**The data**
=======

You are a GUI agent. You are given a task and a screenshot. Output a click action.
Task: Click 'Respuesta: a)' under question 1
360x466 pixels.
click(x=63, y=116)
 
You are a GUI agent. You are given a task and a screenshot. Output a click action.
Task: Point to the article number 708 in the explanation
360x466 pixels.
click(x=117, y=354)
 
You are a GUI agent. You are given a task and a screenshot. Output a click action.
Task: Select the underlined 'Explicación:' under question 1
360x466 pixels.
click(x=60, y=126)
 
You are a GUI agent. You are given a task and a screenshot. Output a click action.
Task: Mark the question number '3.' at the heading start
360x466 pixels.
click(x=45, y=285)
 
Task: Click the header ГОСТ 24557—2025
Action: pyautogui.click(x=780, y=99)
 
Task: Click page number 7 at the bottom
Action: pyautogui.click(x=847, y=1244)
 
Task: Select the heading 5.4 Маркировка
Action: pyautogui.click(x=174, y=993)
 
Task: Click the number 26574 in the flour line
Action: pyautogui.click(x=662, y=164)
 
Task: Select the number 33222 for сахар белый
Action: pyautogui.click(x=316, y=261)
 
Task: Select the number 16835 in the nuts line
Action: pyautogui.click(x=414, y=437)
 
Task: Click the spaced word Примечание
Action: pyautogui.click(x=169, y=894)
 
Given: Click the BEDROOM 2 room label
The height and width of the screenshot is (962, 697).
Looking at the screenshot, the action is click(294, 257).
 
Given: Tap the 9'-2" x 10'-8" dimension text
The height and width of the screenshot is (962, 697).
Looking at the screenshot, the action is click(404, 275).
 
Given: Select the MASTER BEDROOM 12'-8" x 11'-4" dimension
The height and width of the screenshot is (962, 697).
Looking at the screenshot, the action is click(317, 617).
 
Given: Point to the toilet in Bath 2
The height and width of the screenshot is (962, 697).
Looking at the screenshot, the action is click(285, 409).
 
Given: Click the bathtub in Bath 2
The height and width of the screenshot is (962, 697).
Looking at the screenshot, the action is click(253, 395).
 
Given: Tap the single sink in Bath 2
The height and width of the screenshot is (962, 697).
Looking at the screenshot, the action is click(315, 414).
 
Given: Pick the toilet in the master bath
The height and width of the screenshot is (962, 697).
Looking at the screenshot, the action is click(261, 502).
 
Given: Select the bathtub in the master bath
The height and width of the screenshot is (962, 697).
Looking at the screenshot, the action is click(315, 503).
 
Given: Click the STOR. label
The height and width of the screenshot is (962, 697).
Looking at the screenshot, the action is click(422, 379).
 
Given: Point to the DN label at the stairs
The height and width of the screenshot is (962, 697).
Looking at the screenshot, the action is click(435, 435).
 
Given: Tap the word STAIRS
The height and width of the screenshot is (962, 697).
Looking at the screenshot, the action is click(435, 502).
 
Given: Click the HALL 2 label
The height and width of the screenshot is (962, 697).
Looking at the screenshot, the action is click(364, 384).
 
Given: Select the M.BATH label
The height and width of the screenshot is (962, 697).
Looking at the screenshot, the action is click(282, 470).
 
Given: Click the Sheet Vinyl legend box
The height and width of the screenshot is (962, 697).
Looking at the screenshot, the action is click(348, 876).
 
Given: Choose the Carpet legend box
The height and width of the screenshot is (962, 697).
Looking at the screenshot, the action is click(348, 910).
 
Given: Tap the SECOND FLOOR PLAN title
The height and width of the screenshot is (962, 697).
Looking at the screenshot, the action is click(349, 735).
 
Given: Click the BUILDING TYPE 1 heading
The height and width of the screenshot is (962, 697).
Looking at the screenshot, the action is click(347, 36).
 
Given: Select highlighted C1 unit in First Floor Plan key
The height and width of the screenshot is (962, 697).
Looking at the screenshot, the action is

=======

Swap "nuts line" for "nut line" in the lines starting with the line that contains "Task: Select the number 33222 for сахар белый" and going on through the line that contains "Action: pyautogui.click(x=169, y=894)", and give those lines again with nothing else changed.

**Solution to this problem**
Task: Select the number 33222 for сахар белый
Action: pyautogui.click(x=316, y=261)
 
Task: Select the number 16835 in the nut line
Action: pyautogui.click(x=414, y=437)
 
Task: Click the spaced word Примечание
Action: pyautogui.click(x=169, y=894)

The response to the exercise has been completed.